— Begin Given passage —

Wednesday, October 12, 2011

China Strengthens Vehicle Family, Expands Joint Ops

Defense News


China Strengthens Vehicle Family, Expands Joint Ops


TAIPEI — Mechanization remains the core of the Chinese People’s Liberation Army’s (PLA) kit acquisitions as it adds a new family of armored vehicles and sharpens its abilities to conduct joint operations while improving command and control.

The PLA is introducing modern ground force weapons into all military regions, said Dennis Blasko, author of the book “The Chinese Army Today.” The PLA is improving its tracked infantry fighting vehicles (IFV), armored personnel carriers (APC), main battle tanks and artillery. At present, about 25 percent to 33 percent of these vehicles and artillery are new types or variants and older equipment is being upgraded with new electronic, computer and communications equipment, he said.

The PLA’s ability to adopt a new family of armored vehicles in a relatively short time and integrate them into effective combined arms formations is impressive, said Gary Li, an analyst at U.K.-based Exclusive Analysis.

A series of amphibious-capable IFVs, such as the new Type 04, based on the BMP3, has improved the PLA’s multiterrain capabilities for armored infantry.

“There is usually a battalion as­signed to every armored regiment and this allows them to keep up better than before,” Li said. Another big improvement has been the introduction of the Type 05 family of advanced amphibious assault vehicles, which comes with a 30mm cannon, 105mm self-propelled assault gun and 122mm self-propelled howitzer. Some of these modifications have been spotted in service with elite coastal amphibious mechanized infantry divisions.

China has taken the chassis of the older six-wheeled WZ551 (Type 92) and built the PTL-02 100mm self­propelled anti-tank gun, which is now assigned to anti-tank companies of infantry artillery battalions and regiments, Li said.

There is also a new family of ZBD-09 eight-wheeled APCs “well on its way to becoming the PLA’s Stryker family” of APCs, though it lacks a 122mm artillery variant at this time, said Richard Fisher, an analyst for the International Assessment and Strategy Center in Washington.

“Units based on these vehicles may also form the basis of the PLA’s first medium-weight airmobile units formed around new C-17 size transports expected before the end of the decade,” he said.

Main battle tanks continue to be of great interest to China, despite a global trend of moving away from large land battles using tanks.

— End Given passage —
— Begin Entries provided —

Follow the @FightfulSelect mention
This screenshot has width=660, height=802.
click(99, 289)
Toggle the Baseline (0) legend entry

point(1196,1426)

— End Entries provided —

**Jobs**
- 1) In the article on China's armored vehicles, what is the new Type 04 infantry fighting vehicle based on?
- 2) From the article on China's armored vehicles, quote the part that opens with the words containing "Defense News" and closes with "equipment, he said.".
The entries come from a different source than the article on China's armored vehicles.

**Written answers**
- 1) The BMP3.

- 2)
Defense News


China Strengthens Vehicle Family, Expands Joint Ops


TAIPEI — Mechanization remains the core of the Chinese People’s Liberation Army’s (PLA) kit acquisitions as it adds a new family of armored vehicles and sharpens its abilities to conduct joint operations while improving command and control.

The PLA is introducing modern ground force weapons into all military regions, said Dennis Blasko, author of the book “The Chinese Army Today.” The PLA is improving its tracked infantry fighting vehicles (IFV), armored personnel carriers (APC), main battle tanks and artillery. At present, about 25 percent to 33 percent of these vehicles and artillery are new types or variants and older equipment is being upgraded with new electronic, computer and communications equipment, he said.